**What the exercise asks:**
What lines below contain the word "Given"? Please pull each one out.

(Collected data entries)
╔══

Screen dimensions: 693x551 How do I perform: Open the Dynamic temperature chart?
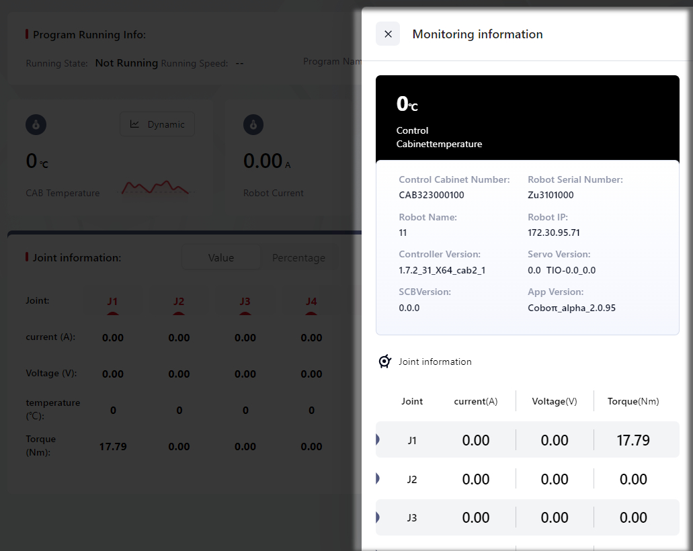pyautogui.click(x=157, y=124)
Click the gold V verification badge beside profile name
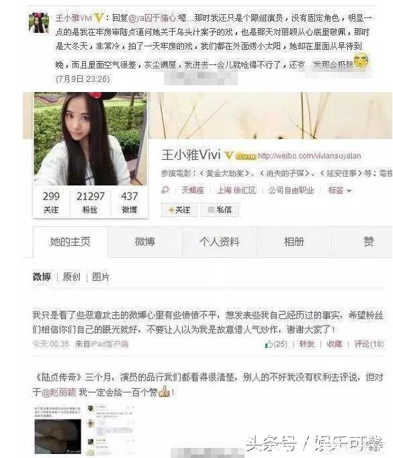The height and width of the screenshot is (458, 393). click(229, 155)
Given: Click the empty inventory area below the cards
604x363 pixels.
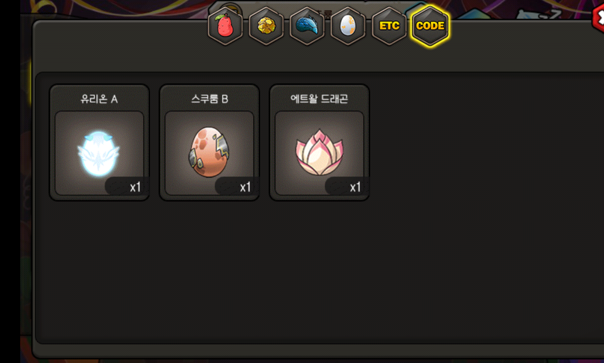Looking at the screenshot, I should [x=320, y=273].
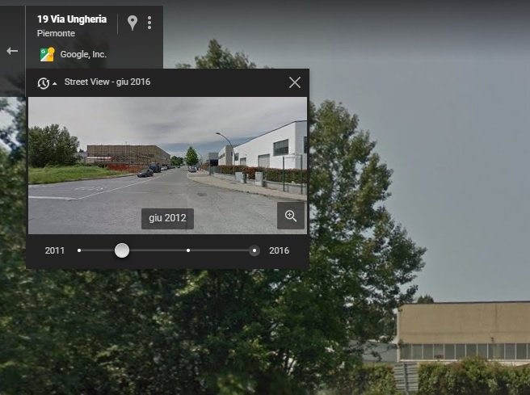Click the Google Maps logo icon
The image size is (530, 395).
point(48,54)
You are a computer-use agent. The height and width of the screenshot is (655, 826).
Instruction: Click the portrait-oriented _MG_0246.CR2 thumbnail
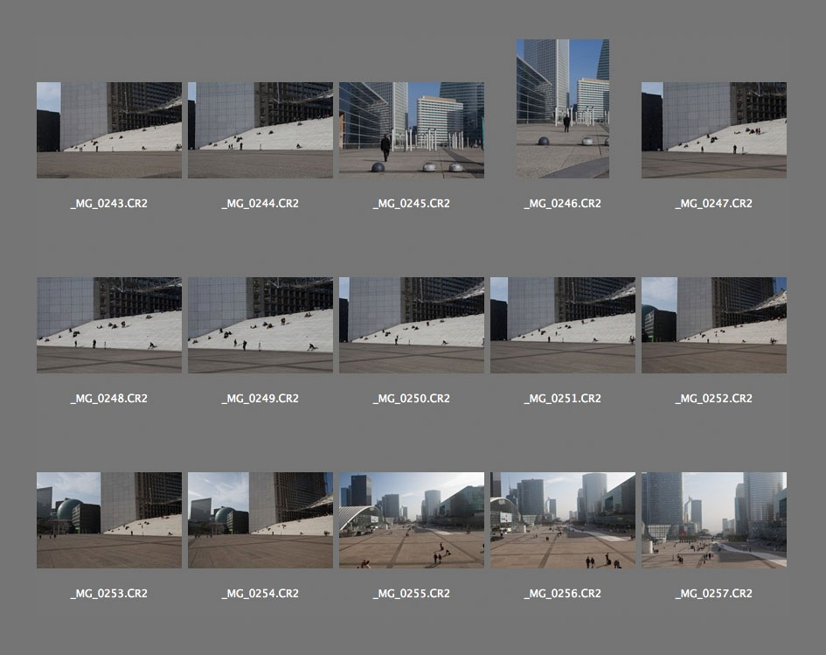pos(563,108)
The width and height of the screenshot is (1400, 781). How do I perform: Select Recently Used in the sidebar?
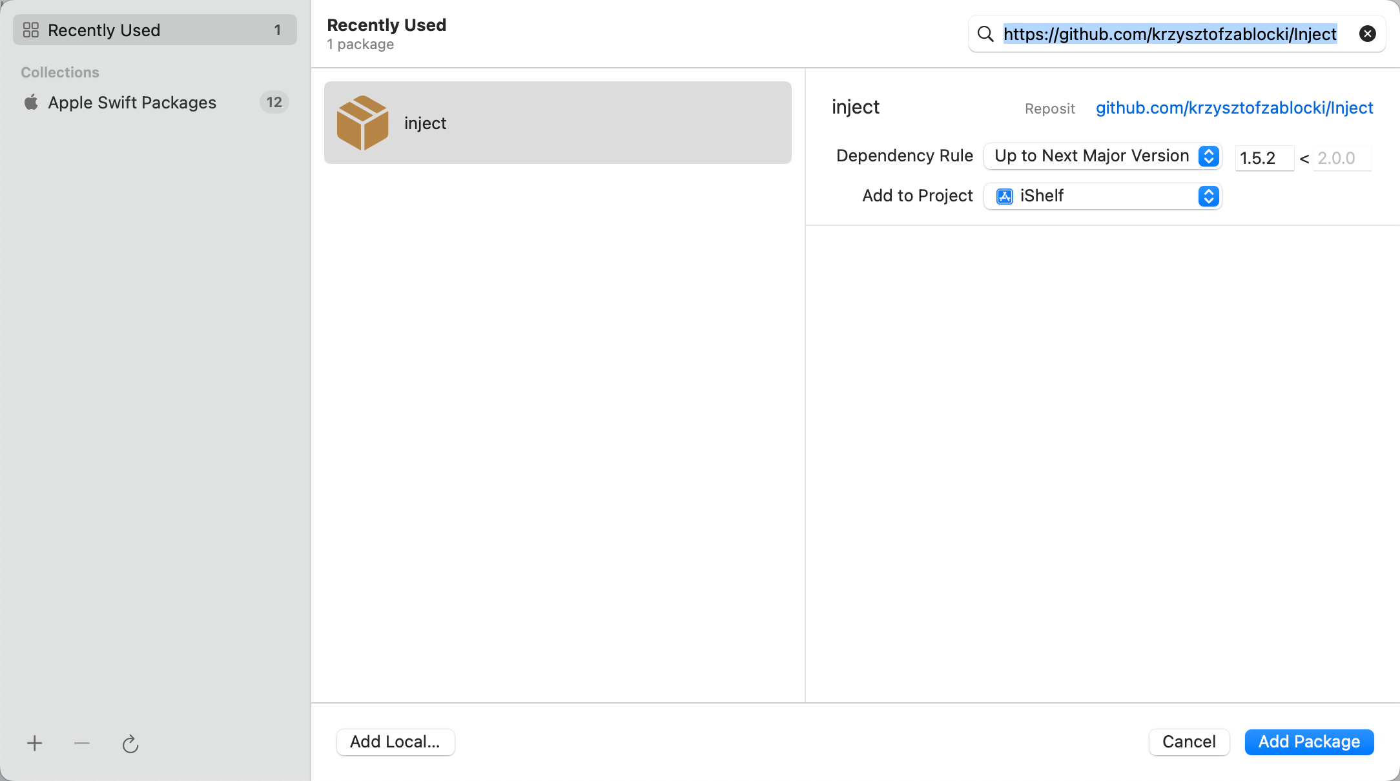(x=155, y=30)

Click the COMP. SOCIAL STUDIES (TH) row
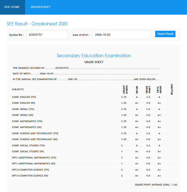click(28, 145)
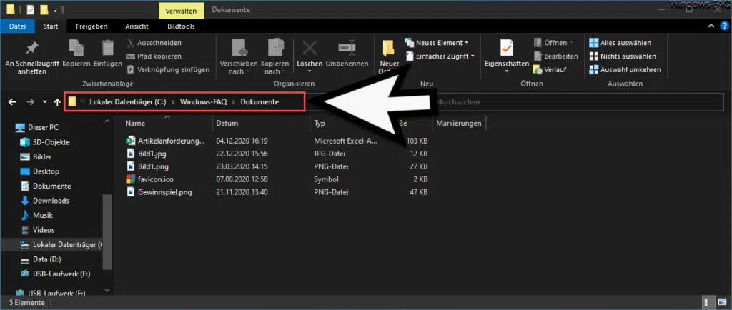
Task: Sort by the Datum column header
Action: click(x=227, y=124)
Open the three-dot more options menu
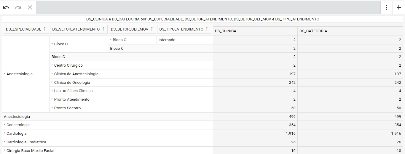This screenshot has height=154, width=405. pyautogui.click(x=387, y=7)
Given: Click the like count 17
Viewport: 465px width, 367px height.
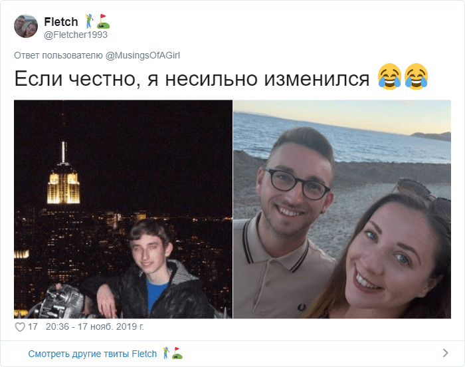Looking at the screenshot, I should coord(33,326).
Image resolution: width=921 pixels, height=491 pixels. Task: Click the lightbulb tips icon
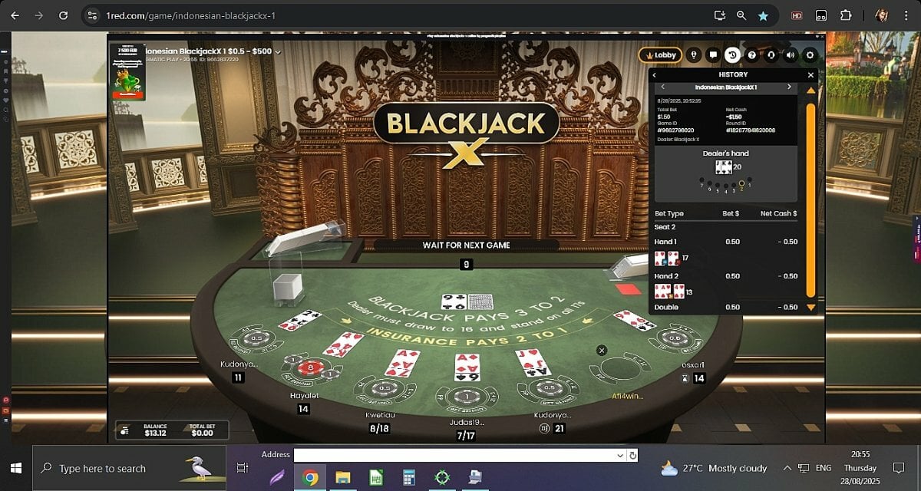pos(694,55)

╚══

**Result below:**
Given: Click the empty inventory area below the cards
Given: Click the like count 17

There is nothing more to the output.